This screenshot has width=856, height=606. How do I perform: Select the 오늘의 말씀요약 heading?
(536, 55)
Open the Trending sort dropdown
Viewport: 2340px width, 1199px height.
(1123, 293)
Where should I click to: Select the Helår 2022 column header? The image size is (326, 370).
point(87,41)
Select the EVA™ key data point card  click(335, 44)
────
● **Set problem**:
Copy out every line of the material above that contains the string "height". Matching is case-sensitive.

● **Worked solution**:
This screenshot has width=856, height=606. How do I perform: Select the 오늘의 말씀요약 heading?
Viewport: 2340px width, 1199px height.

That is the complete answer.